WHAT IS REQUIRED - Please report how many lines of the listing below contain the string "Expand", counting case, and give only the number.

DATA SECTION -
────────────────────
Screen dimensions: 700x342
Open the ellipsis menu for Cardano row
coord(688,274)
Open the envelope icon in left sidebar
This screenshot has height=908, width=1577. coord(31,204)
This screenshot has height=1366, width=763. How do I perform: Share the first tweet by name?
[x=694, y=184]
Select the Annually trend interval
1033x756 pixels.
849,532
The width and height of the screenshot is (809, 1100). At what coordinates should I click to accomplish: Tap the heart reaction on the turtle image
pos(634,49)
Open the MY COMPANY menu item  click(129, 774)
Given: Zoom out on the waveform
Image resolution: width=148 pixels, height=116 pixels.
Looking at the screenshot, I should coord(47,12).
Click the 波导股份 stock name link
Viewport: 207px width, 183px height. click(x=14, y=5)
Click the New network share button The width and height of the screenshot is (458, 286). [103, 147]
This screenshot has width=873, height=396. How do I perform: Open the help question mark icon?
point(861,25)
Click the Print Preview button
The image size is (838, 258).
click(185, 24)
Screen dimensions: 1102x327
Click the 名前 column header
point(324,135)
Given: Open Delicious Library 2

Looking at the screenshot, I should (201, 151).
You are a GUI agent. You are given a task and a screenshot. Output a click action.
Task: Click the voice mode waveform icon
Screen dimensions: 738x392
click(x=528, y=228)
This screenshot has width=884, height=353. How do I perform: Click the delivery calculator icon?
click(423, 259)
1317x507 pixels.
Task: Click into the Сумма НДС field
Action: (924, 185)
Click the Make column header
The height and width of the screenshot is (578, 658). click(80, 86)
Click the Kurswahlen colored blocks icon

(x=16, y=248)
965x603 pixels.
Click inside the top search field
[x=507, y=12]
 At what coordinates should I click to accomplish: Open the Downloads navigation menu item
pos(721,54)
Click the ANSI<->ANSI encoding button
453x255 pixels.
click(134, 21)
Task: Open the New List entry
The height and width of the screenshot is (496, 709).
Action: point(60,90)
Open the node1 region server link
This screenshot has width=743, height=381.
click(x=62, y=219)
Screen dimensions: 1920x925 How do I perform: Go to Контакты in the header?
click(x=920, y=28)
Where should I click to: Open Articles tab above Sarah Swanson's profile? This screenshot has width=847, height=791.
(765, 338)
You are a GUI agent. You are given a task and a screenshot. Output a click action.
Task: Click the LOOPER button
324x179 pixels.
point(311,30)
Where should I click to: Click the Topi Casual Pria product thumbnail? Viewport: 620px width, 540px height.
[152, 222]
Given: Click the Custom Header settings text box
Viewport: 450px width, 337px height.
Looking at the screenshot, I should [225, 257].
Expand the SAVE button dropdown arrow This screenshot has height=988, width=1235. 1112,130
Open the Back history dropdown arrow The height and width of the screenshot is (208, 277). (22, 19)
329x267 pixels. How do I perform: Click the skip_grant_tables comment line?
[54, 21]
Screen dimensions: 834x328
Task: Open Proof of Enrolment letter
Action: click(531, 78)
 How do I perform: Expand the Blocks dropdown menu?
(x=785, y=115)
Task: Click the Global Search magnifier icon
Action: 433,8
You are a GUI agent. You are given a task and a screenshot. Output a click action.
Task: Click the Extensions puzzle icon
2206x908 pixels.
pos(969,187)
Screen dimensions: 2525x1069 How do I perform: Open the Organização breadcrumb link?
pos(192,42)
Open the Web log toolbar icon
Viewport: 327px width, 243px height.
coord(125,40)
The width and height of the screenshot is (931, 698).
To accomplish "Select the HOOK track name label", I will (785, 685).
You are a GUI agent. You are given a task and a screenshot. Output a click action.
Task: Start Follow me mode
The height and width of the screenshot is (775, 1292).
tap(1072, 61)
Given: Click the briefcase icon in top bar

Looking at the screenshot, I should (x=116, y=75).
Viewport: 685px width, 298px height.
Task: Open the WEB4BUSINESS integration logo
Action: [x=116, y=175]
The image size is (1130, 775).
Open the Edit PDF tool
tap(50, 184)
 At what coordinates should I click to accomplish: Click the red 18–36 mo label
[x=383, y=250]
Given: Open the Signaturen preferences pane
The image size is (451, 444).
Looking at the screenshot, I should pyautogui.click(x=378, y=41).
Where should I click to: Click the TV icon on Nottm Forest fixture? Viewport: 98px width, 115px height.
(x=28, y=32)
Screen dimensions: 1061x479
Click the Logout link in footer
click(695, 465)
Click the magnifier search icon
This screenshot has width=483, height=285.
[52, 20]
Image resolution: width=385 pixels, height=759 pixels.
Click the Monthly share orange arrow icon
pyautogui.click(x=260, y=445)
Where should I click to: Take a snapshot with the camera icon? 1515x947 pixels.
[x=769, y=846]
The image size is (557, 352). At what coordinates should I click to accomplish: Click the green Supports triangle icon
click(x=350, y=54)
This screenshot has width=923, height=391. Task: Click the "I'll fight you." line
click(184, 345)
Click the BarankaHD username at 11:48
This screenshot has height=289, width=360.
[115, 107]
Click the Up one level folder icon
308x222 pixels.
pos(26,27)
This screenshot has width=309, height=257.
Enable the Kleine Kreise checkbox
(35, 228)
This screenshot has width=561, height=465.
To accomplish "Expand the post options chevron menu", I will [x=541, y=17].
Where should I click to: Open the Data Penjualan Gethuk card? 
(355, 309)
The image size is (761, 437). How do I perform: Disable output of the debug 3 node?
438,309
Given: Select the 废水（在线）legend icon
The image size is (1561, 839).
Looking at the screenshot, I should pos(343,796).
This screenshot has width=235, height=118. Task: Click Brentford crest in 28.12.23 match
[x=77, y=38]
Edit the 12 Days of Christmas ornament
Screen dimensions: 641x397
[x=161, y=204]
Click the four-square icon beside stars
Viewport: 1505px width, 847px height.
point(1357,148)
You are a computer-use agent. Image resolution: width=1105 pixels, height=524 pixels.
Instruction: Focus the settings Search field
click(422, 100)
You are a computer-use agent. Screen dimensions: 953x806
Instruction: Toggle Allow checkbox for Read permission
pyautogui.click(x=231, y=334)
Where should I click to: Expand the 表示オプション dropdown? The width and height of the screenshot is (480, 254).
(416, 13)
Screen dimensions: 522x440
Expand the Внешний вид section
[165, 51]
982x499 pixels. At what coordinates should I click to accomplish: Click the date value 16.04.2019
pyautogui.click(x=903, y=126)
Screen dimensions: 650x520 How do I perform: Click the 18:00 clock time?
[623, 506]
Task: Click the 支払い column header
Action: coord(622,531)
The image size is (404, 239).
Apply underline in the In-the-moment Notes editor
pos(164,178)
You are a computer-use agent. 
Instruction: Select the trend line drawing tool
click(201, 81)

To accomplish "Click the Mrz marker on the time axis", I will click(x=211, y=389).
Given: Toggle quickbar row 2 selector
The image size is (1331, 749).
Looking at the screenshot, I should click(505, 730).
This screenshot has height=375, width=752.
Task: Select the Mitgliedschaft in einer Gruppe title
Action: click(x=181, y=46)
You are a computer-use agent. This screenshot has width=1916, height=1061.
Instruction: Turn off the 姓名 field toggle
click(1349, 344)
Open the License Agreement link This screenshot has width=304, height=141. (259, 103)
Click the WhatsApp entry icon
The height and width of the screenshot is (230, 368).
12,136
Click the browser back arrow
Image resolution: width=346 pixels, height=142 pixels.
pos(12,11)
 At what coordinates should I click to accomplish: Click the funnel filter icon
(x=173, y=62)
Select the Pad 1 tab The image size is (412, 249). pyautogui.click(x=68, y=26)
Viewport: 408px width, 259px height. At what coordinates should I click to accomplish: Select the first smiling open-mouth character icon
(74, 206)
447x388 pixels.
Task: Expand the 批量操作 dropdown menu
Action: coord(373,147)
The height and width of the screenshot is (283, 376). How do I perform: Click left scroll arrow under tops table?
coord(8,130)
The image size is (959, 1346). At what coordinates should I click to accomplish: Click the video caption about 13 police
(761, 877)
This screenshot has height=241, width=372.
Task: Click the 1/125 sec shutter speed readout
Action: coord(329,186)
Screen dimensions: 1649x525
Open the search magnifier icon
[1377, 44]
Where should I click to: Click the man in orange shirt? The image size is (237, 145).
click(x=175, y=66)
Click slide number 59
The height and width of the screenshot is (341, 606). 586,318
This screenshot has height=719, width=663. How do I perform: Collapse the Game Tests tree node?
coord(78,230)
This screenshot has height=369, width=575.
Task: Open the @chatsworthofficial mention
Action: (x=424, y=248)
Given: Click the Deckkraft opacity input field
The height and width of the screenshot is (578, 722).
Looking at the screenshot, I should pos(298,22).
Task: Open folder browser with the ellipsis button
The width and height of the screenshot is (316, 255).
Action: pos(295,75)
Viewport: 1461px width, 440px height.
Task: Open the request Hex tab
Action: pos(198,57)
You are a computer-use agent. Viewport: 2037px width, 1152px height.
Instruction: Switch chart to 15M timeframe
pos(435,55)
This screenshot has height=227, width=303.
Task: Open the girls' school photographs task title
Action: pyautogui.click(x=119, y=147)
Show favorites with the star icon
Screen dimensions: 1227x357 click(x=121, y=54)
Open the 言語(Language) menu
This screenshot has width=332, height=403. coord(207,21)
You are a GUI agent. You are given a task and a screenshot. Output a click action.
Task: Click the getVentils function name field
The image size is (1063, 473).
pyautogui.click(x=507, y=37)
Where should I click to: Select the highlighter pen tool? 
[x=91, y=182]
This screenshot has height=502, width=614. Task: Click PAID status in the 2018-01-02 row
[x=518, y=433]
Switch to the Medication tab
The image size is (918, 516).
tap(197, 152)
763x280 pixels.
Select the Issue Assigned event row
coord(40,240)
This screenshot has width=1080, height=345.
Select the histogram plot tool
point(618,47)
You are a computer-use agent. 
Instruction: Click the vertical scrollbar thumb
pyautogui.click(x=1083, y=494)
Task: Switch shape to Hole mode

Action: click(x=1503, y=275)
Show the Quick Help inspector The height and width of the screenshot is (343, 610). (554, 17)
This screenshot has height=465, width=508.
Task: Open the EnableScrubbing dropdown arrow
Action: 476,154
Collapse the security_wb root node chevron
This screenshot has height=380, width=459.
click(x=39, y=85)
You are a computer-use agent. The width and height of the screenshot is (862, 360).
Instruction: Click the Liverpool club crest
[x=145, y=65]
────────────────────
TASK RESPONSE - 6